Work to complete
Take the data below and filter it for lines containing the word "dropdown"; show each line found.

---- Provided data

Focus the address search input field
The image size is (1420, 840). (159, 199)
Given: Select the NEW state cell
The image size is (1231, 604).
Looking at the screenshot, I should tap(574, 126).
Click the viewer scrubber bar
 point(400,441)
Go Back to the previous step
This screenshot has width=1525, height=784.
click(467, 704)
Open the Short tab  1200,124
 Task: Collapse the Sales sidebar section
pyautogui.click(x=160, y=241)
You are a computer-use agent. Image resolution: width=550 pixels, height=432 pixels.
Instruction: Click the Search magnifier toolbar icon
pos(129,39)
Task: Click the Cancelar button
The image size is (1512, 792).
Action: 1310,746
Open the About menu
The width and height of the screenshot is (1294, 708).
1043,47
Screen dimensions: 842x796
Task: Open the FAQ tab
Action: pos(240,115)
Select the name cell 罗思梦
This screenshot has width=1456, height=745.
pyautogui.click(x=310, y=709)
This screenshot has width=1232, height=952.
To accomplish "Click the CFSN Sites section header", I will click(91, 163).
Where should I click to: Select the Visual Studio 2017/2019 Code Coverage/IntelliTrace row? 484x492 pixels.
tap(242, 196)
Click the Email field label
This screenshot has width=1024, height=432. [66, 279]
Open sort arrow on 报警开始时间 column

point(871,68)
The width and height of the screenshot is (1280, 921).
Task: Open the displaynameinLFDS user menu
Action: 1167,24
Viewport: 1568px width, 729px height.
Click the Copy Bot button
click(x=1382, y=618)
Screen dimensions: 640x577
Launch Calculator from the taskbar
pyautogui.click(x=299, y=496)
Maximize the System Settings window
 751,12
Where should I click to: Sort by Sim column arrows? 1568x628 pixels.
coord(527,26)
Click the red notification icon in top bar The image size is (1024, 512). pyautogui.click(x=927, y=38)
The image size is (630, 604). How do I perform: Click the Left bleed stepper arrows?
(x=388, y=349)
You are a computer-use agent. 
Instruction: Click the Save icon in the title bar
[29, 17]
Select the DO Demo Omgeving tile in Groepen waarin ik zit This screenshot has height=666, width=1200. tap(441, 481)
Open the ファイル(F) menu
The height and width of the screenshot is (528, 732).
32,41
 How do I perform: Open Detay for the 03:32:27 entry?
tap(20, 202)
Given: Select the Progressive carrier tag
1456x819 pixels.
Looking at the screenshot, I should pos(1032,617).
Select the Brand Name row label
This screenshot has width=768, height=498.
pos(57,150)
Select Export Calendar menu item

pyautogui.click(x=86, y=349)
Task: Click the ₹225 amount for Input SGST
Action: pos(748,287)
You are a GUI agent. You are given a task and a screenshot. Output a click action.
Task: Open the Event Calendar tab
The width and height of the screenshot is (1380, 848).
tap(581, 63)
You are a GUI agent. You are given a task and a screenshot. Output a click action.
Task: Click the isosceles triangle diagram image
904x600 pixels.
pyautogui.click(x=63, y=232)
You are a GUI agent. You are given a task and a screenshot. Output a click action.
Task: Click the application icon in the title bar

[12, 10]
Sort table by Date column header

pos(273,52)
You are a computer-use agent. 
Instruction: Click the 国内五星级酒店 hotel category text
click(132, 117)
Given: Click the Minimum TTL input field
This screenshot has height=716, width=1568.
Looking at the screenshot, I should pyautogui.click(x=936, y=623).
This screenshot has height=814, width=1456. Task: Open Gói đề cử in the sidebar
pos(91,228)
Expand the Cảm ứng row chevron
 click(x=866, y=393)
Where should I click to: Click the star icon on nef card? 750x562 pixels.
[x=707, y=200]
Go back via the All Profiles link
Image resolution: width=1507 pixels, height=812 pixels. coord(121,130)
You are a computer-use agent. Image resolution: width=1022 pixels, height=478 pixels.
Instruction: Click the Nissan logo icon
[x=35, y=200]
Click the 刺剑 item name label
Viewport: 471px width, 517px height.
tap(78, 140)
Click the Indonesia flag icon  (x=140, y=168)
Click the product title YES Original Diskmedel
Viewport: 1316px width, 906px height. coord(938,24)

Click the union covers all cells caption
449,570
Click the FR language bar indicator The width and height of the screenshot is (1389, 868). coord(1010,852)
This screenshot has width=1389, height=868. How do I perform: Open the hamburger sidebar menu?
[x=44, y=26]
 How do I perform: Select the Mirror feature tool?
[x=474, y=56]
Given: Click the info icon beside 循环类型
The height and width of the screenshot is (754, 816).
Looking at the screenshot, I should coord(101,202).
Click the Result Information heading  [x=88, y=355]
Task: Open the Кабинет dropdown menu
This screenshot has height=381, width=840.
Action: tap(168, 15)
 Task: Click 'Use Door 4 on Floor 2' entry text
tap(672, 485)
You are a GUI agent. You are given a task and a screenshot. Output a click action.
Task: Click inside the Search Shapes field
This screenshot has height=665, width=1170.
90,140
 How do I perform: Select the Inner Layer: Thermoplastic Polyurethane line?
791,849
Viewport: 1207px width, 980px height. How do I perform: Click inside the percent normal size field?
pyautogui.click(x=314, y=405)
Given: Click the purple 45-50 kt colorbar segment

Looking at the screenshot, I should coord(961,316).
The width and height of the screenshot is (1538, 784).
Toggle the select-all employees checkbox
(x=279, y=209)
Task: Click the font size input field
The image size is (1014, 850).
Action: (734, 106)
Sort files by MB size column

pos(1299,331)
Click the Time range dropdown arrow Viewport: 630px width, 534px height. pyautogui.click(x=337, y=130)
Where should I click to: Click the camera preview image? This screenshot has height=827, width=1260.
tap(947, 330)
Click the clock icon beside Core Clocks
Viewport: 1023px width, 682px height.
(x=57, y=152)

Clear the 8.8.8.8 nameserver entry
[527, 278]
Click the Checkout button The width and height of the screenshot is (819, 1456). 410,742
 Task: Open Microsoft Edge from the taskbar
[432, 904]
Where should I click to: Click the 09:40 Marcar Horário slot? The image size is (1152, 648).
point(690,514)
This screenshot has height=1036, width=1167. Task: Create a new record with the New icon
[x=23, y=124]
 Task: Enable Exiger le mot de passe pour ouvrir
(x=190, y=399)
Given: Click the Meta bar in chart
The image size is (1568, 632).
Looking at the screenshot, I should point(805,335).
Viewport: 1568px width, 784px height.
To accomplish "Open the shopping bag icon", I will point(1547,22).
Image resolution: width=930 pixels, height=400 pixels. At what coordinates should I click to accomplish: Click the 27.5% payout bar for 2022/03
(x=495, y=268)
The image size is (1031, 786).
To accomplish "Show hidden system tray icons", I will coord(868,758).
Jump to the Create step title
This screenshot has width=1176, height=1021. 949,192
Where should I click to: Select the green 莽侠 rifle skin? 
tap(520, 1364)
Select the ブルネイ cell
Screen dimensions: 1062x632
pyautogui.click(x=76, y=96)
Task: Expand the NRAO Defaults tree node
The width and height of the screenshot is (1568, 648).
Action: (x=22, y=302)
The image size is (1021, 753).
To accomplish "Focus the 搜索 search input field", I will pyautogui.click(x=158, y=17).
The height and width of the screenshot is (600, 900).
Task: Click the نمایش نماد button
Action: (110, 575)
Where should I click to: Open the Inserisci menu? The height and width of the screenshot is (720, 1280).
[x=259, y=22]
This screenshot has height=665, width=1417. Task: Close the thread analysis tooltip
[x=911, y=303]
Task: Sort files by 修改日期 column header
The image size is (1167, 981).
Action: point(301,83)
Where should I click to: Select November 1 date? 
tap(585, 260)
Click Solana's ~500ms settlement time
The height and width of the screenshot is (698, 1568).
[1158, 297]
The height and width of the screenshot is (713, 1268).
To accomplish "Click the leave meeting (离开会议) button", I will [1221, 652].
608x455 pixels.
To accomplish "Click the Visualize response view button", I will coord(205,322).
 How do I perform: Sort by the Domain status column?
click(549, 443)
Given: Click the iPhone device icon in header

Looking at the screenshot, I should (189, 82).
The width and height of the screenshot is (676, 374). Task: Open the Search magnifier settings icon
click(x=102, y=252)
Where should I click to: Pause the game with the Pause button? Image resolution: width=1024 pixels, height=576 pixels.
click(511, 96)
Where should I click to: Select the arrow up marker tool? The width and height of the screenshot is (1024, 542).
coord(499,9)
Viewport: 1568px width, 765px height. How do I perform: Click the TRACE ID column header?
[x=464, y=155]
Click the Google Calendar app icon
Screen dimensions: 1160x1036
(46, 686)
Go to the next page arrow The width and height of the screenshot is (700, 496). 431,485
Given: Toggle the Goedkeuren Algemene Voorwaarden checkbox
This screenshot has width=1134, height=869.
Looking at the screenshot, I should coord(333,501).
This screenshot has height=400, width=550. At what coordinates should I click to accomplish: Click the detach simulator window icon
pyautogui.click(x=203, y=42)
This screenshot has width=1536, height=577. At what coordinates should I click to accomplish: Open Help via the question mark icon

--------

Written reply
Task: Open the Кабинет dropdown menu
Click the Time range dropdown arrow Viewport: 630px width, 534px height. pyautogui.click(x=337, y=130)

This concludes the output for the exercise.